About the GPU usage and training time of several methods in registration.

paul007pl / MVP_Benchmark

MVP Benchmark for Multi-View Partial Point Cloud Completion and Registration

https://mvp-dataset.github.io/

Apache License 2.0

116 stars 10 forks source link

About the GPU usage and training time of several methods in registration. #1

Closed MaxChanger closed 2 years ago

MaxChanger commented 2 years ago

Hello, I tried to test the code for point cloud registration in Benchmark, but I found that the GPU utilization for these methods is very low (jumping between 0% and 20%, and the training process is also very slow), I used multiple GPUs, do you use a single one for the training process or? Can you provide us with your hardware environment and the approximate time required for a full training or an epoch? I'm not sure if it's my environment or code problem, I'd like to get your help.

Two test environments: a). cuda10.2, GPU 2080Ti, pytorch1.5.0; b). cuda11.1, GPU 3090, pytorch1.7.0.

paul007pl commented 2 years ago

Hi, your observation can be all right. I think it is not a bug or a problem, just because of the following reasons:

Those methods either have many non-trainable oprations (e.g. knn, gathering. grouping, surface normal estimation, and etc.)
They are using complicated backbones (e.g. DGCNN with a large knn).
The input are two point clouds, and each of them has the size (BatchSize, 2048, 3) I use 2 V100 to train the DCP, and 1 V100 for the rest. Hope my answer helps you.

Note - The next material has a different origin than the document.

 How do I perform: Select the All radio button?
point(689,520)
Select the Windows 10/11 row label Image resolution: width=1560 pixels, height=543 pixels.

MaxChanger commented 2 years ago

Thank you for your reply, which allowed me to confirm that the code was officially tested and certified on multiple cards.

As far as I remember, the official DCP code training speed and GPU occupancy will be much higher than 20% (the exact value is somewhat forgotten due to too long time). Indeed I also agree with you that calling it a bug or a problem is not quite appropriate.
If possible, could you provide the approximate time it takes to fully train the DCP, under your experimental conditions.
My gpu server is recently doing high io operations, later I will test it in my environment and share it with you.

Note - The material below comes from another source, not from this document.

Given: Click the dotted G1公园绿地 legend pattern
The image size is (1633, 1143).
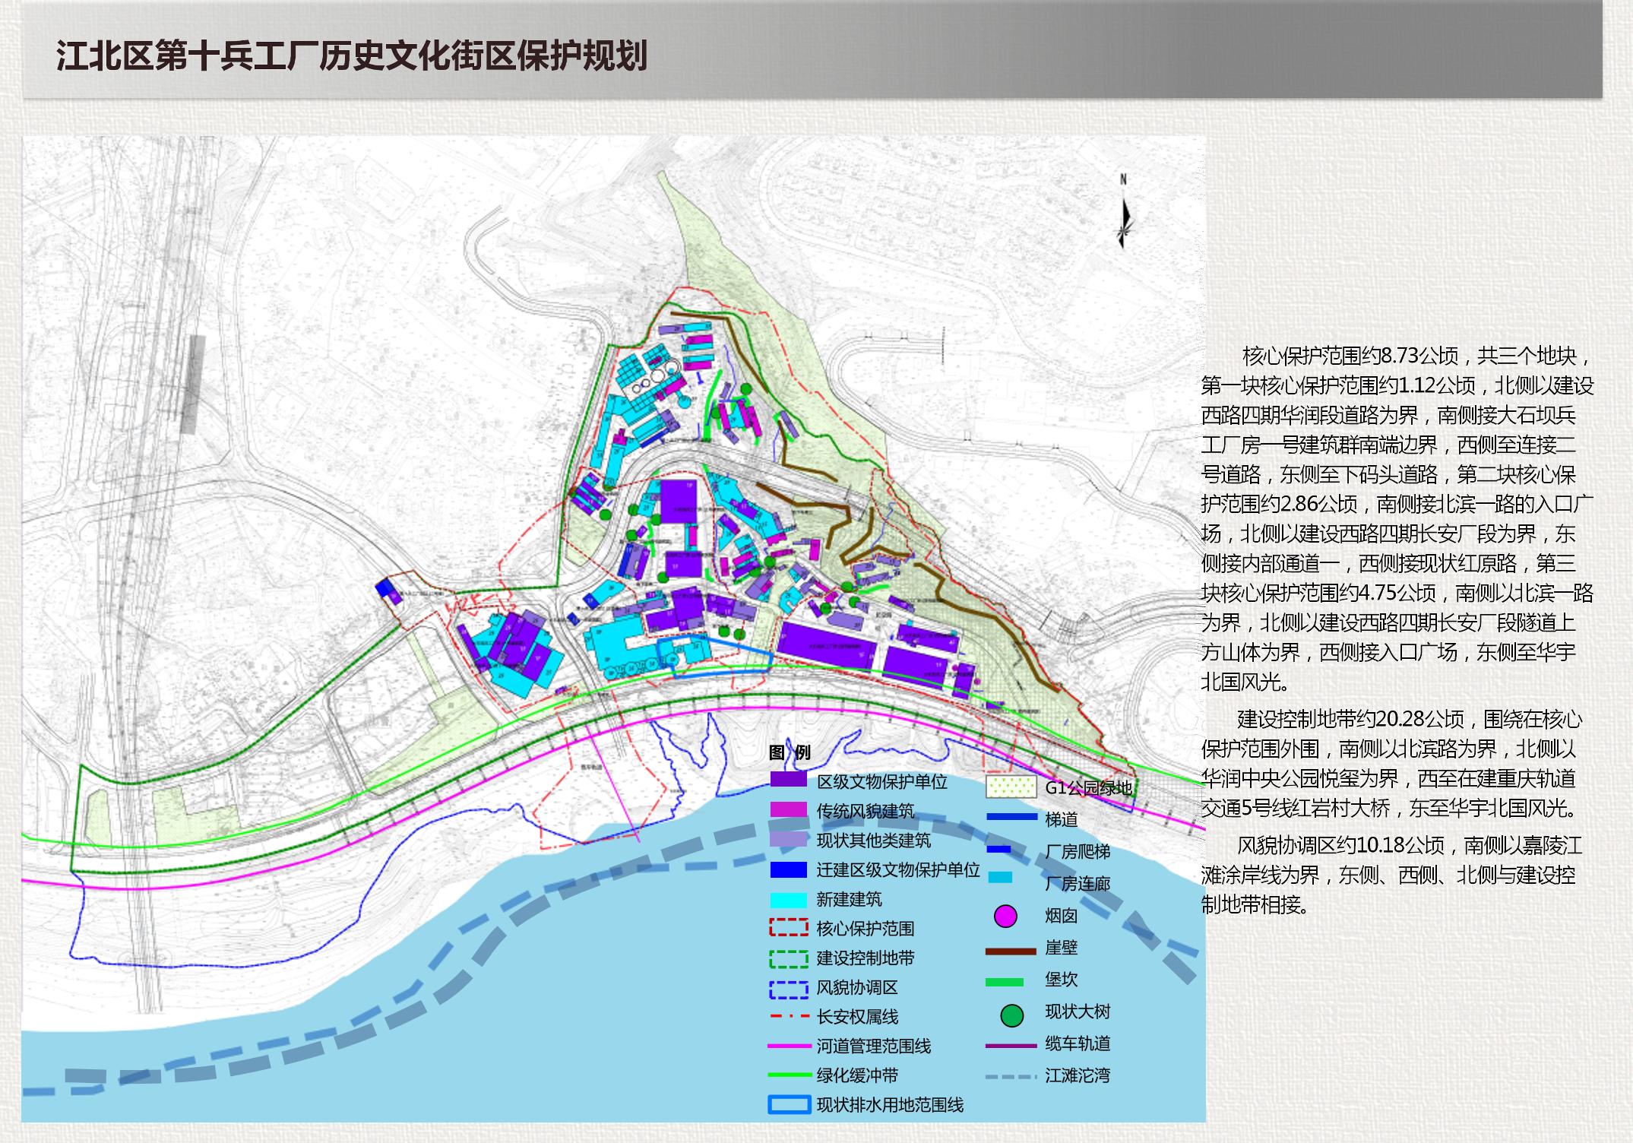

MaxChanger commented 2 years ago

Hi, @paul007pl. I tested the official dcp code on 4*2080Ti with batch_size=32 and pytorch1.5.0, it takes about 9.5h to run 100 epochs

As a comparison, I tested the dcp code in benchmark repo on 4*2080Ti with batch_size=16 (due to memory overflow), and it takes about 1h to run 1 epoch. I think the difference between the two is huge and the difference in dataset shouldn't cause such a big difference? I am eager to share the results with you, so I only ran it for a while. But I think it's enough to extrapolate the entire training phase consumption time. (The time required for each iteration is not stable, the shortest time is ~1h to complete an epoch.)

paul007pl commented 2 years ago

Thanks for your report, and I have imporved its training efficiency now. Please try again~
For DeepGMR, you can further improve its efficiency by using this file: https://github.com/wentaoyuan/deepgmr/blob/master/rri.cu.
Once I have time, I will further improve.

MaxChanger commented 2 years ago

Wow, your improvements are very effective, now the DCP training process can reach an approximate speed to the official one in my environment, thanks a lot!

But after comparing the dcp.py file, I found that it seems to be just a change in the code structure? Can you briefly describe the reason for doing this to help me better understand the reason for the efficiency improvement. Or where is the key to improved performance.

Thanks again.

paul007pl commented 2 years ago

Unfortunately, I do not know the exact reason... I assume it may be caused by the "clone" operation... You are encouraged to do another study, and maybe you can tell us later :)

MaxChanger commented 2 years ago

🤔 Philosophy of life, hahaha. Anyway, thanks again! 🍻